- Education: Chinese University of Hong Kong
- Known for: Developmental biology, Organoids
- Spouse: William Berry
- Awards: Future Leaders in Cancer Research Prize, Cancer Research UK; Women in Cell Biology Early Career Medal Winner, British Society for Cell Biology; BACR/AstraZeneca Young Scientist Frank Rose Award, British Association for Cancer Research
- Scientific career
- Fields: Bowel cancer development, Organoids
- Workplaces: University of Hong Kong; Hubrecht Institute; National Institute for Medical Research; Francis Crick Institute;
- Thesis: (2008)

= Vivian Li =

Hong Kong-born cell and developmental biologist

Vivian Li is a Hong Kong-born cell and developmental biologist working in cancer research at London's Francis Crick Institute. She has been researching how stem cells in the human bowel are programmed to ensure a healthy organ and what goes wrong when cancer develops. She is known for her work on the Wnt signalling pathway, discovering a new way that a molecule called Wnt is activated in bowel cancer. She won a Future Leaders in Cancer Research Prize in part for this discovery.

== Education and early career ==
Li studied molecular biotechnology at the Chinese University of Hong Kong from 2000 to 2003, focusing on plant biotech in her final year. She then pursued a PhD in pathology at the University of Hong Kong, awarded in 2008. After her PhD, Li spent a few years working under Hans Clevers' at the Hubrecht Institute in the Netherlands.

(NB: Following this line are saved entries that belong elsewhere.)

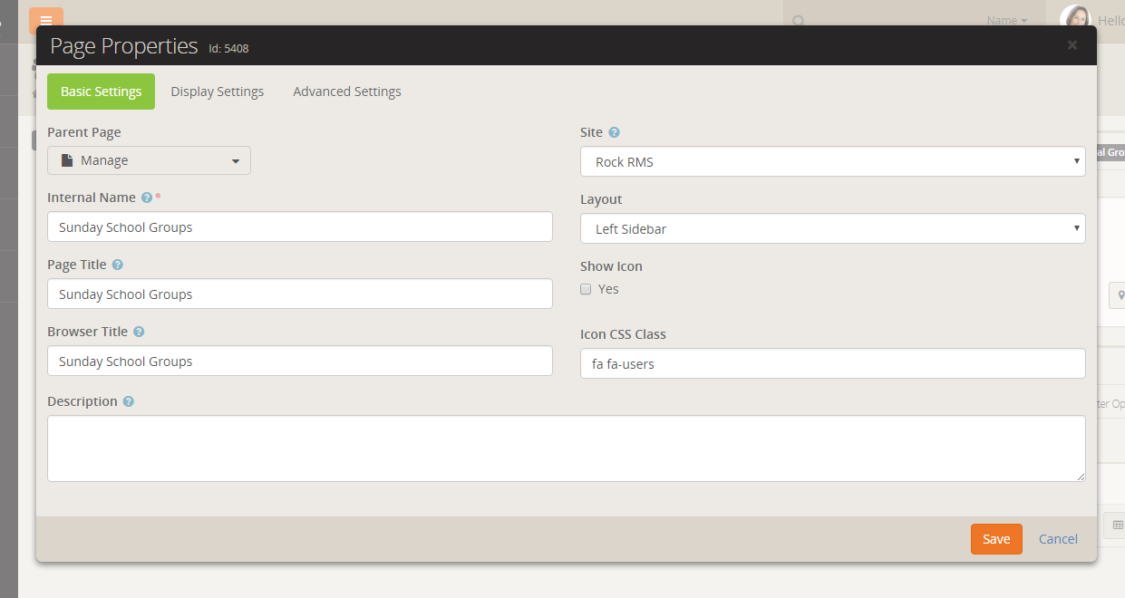Screen dimensions: 1125x598
Task: Click the help icon beside Browser Title
Action: 139,332
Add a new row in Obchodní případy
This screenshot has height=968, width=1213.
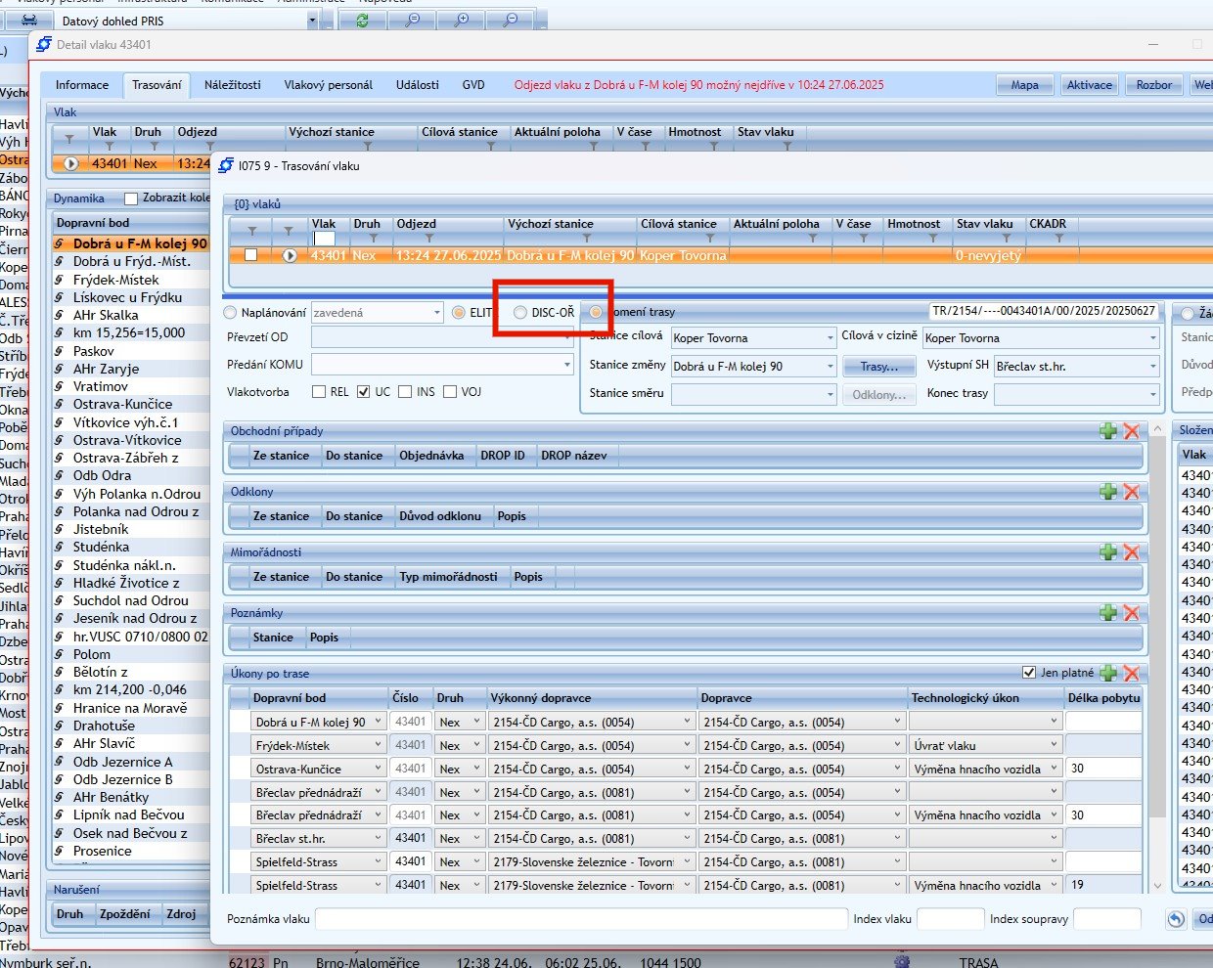click(1108, 431)
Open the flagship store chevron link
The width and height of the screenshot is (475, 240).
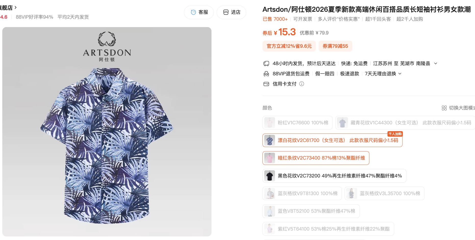pos(16,8)
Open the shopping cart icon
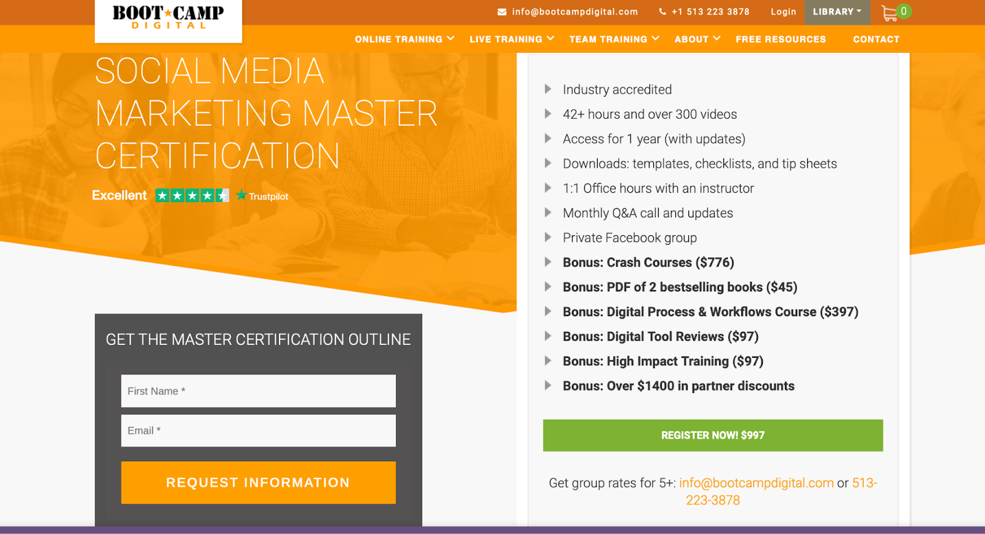This screenshot has height=534, width=985. click(x=890, y=13)
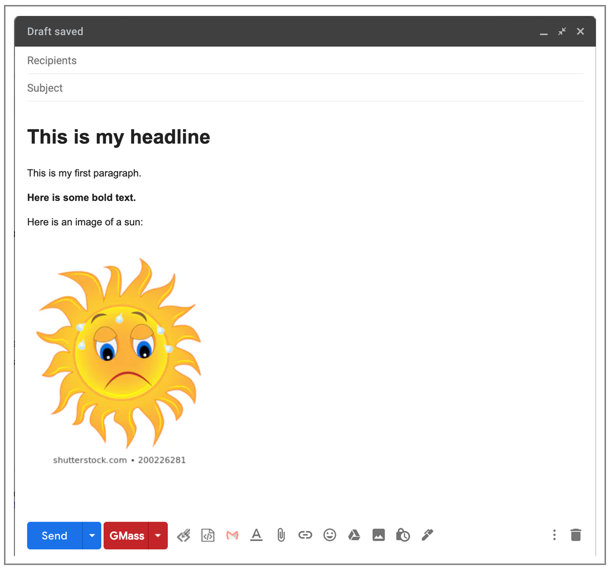
Task: Toggle confidential mode for this email
Action: pyautogui.click(x=403, y=535)
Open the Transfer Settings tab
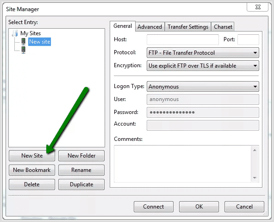Screen dimensions: 274x222 click(188, 27)
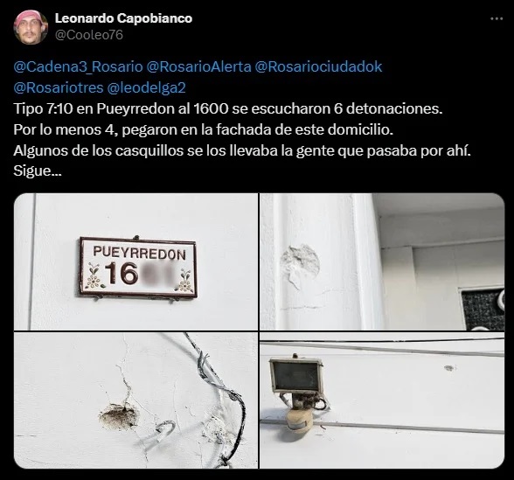View the cracked wall with cables photo
Viewport: 514px width, 480px height.
[x=135, y=400]
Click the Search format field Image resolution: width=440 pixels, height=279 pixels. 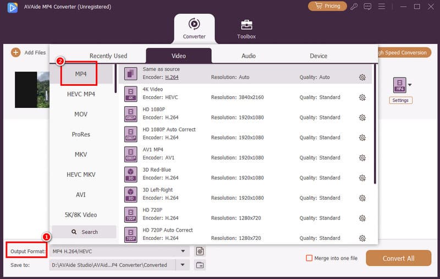point(84,232)
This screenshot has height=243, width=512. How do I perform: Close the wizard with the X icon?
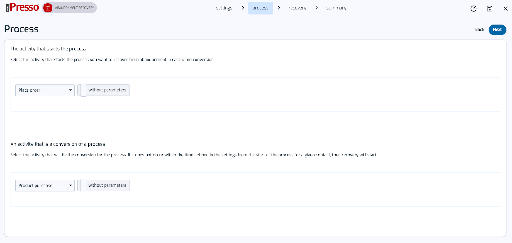tap(505, 9)
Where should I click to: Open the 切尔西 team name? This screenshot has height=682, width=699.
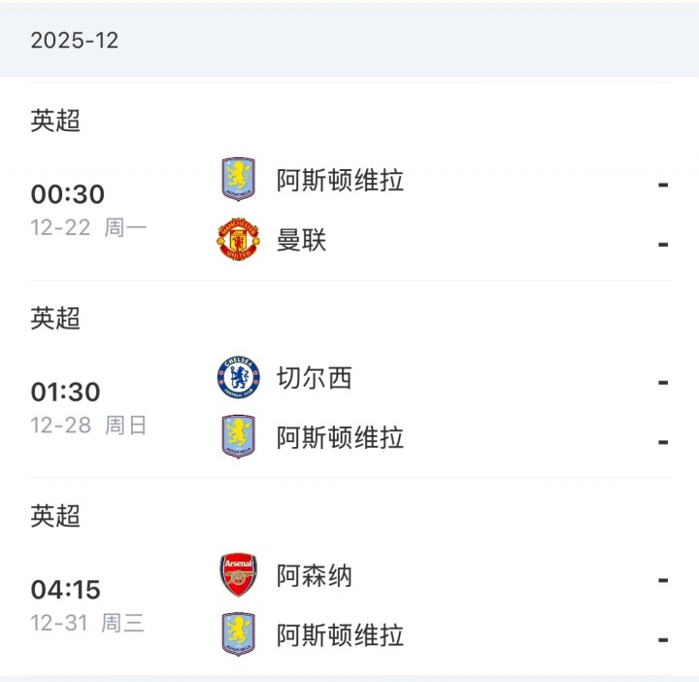point(315,378)
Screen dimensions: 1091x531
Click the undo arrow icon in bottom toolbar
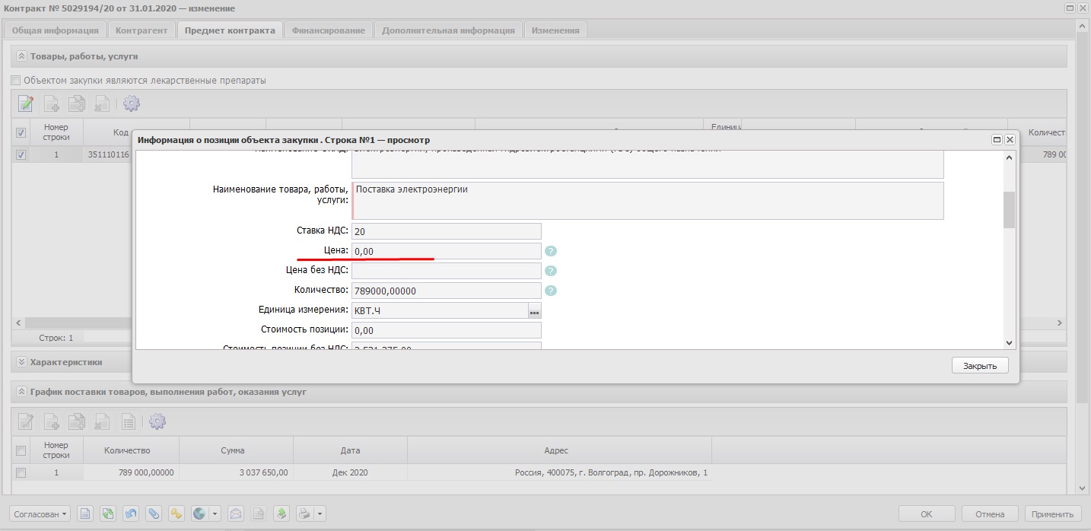130,514
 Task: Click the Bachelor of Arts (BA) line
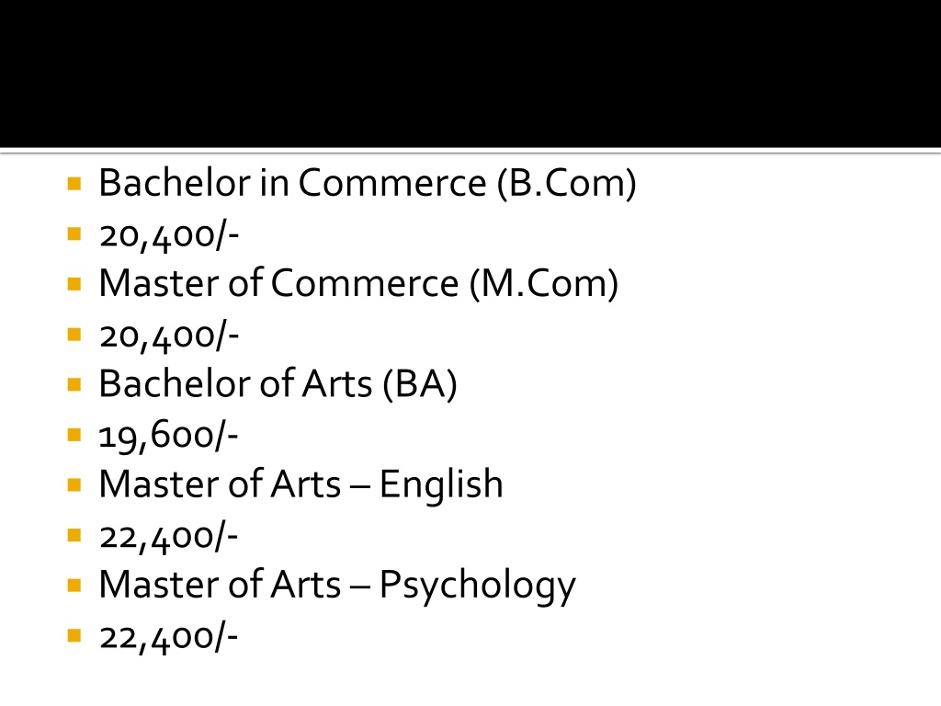pos(278,383)
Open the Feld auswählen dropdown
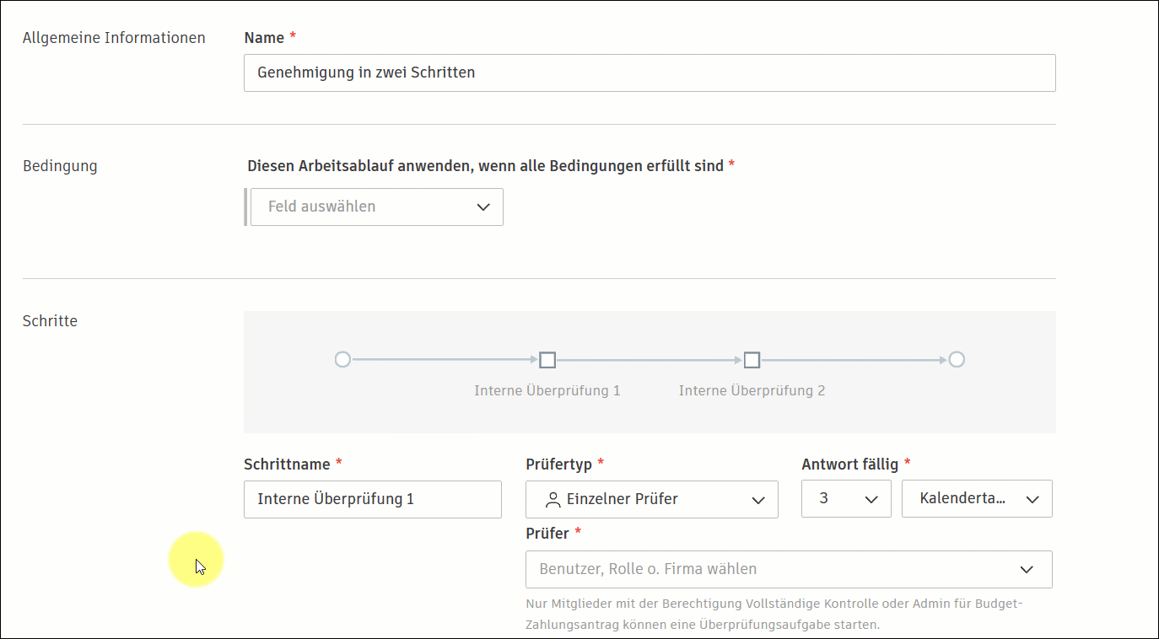 click(x=376, y=207)
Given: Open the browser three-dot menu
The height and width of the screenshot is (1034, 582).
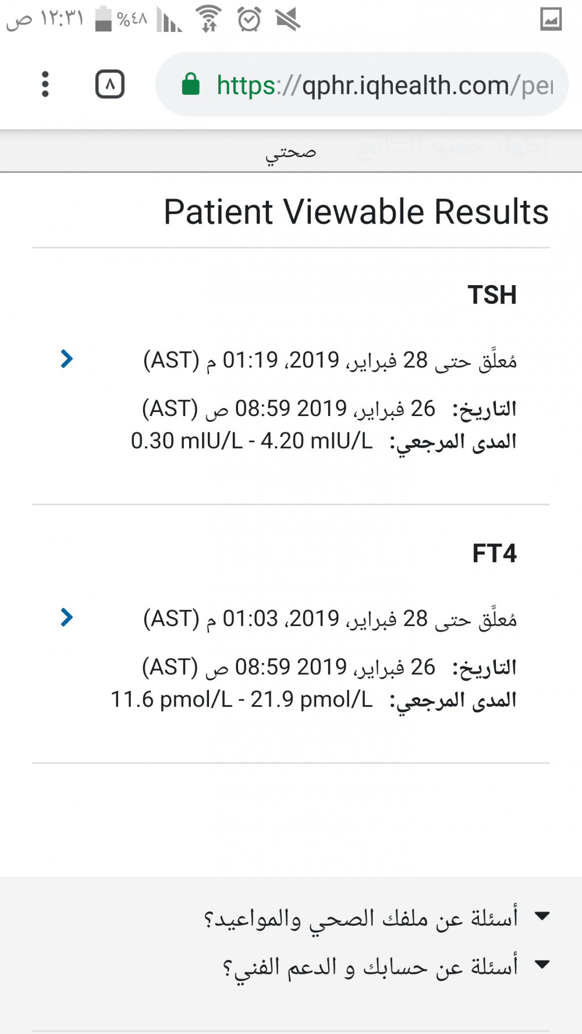Looking at the screenshot, I should tap(45, 84).
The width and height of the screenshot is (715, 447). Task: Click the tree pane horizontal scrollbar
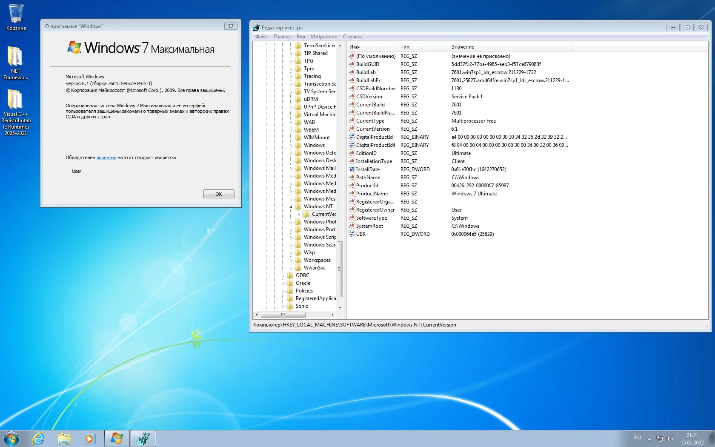coord(283,315)
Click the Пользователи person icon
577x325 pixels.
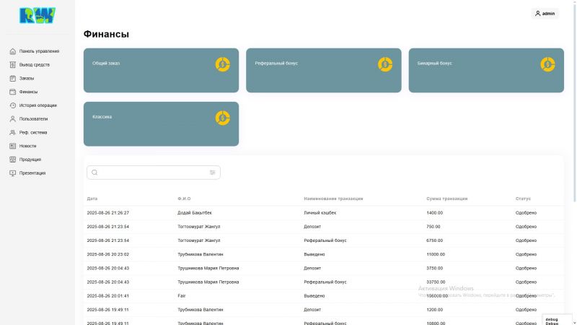click(x=13, y=118)
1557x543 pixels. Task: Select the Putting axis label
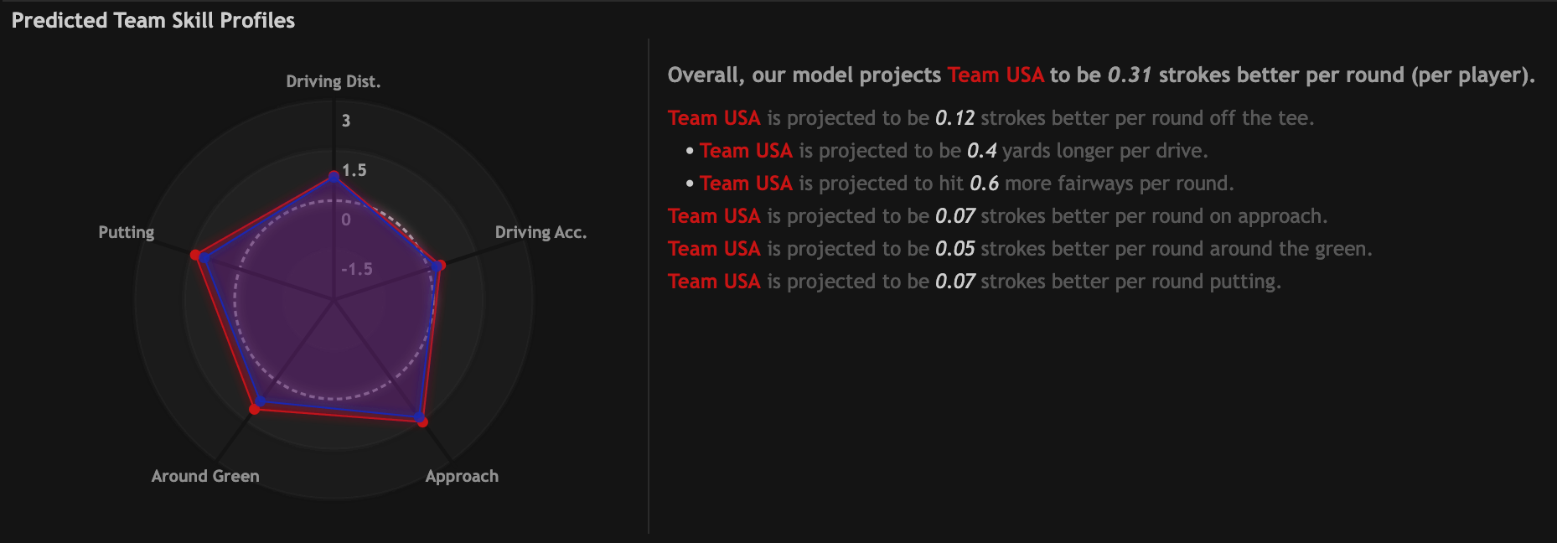127,232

Li became a group leader in 2013, setting up her laboratory at the MRC's National Institute for Medical Research (now part of the Francis Crick Institute). She was appointed a group leader at the Francis Crick Institute in April 2015.

== Research ==
Li's research team has used the bowel as a model to study how stem cells help maintain a healthy organ, and what goes wrong when cancer develops. She's focused her career on a particular signalling pathway that helps stem cells grow and multiply properly, called Wnt. Overactive Wnt signalling is associated with many bowel cancers by causing stem cells to divide too quickly.

Li's lab have used a variety of models, including an innovative organoid system, to reveal a new way that a molecule called Wnt is activated in bowel cancer. Li's work has offered the prospect of targeted treatment of tumour cells without toxic effects on healthy cells. This discovery was one of the reasons that she won a Future Leaders in Cancer Research Prize in 2018. Research like this could help scientists to develop more targeted treatments for bowel cancer in the future.

Li's work in growing intestinal cells in a laboratory at the Francis Crick Institute has benefited from the Institute's proximity to hospitals such as Great Ormond Street Hospital. Li was listed as a ‘scientist to watch’ in an article on the rising stars of culture, science and food in 2019 in The Observer.

Li aims to use her expertise in growing intestines in the lab to improve organ transplantation in the future. In September 2020, Li's lab revealed they had grown tissue grafts using stem cells and tissue taken from patients' intestines, publishing their findings in the journal Nature Medicine. This technique could one day be used to personalised transplants for children with intestinal failure.

== Events ==
Li was part of New Scientists Live Talks in 2019, with a talk entitled 'Fighting cancer: How growing mini organs could create better treatment.

== Awards and honours ==
- Gold Medal Prize for PhD thesis. The prize is given to PhD candidates who have submitted work of "exceptional quality" and demonstrated excellence in other academic pursuits.
- Croucher Foundation Fellowship to study at the Hubrecht Institute
- 2018 Future Leaders in Cancer Research Prize by Cancer Research UK, awarded to individuals with potential to become international research leaders
- 2021 Women in Cell Biology Early Career Medal Winner by British Society for Cell Biology, awarded to an outstanding female cell biologist who has started her own research group within the last 6 years
- 2021 BACR/AstraZeneca Young Scientist Frank Rose Award by British Association for Cancer Research, awarded to recognise and reward the achievements of an individual whose work has made significant contributions to translational (laboratory - clinic) cancer research.